**Supplied information**
:::

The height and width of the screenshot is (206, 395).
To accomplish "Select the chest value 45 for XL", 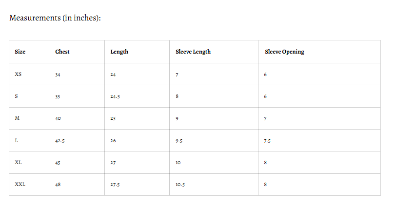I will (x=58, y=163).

:::

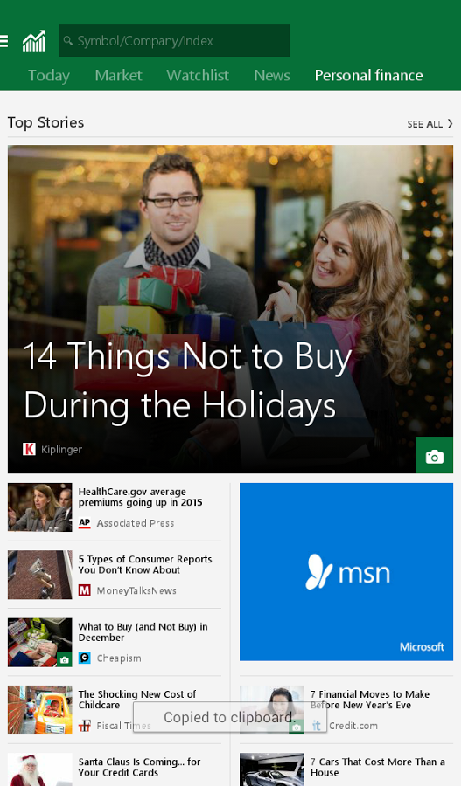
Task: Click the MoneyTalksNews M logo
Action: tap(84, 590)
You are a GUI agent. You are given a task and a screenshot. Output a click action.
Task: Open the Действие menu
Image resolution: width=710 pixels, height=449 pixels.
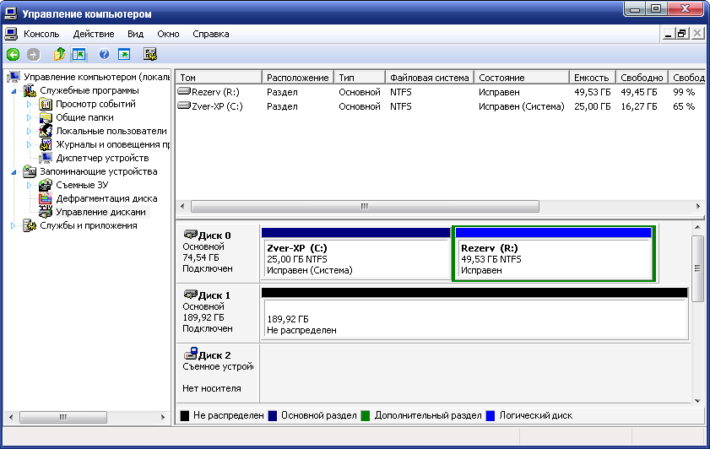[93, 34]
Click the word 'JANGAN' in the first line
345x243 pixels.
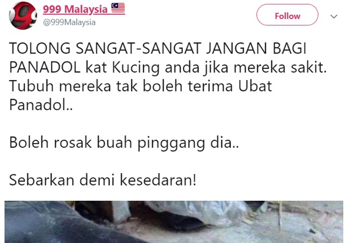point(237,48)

:::

**What you have to do**
Count every line in the listing where the string "screenshot" occurs. Give the total alone.

**Answer section**
2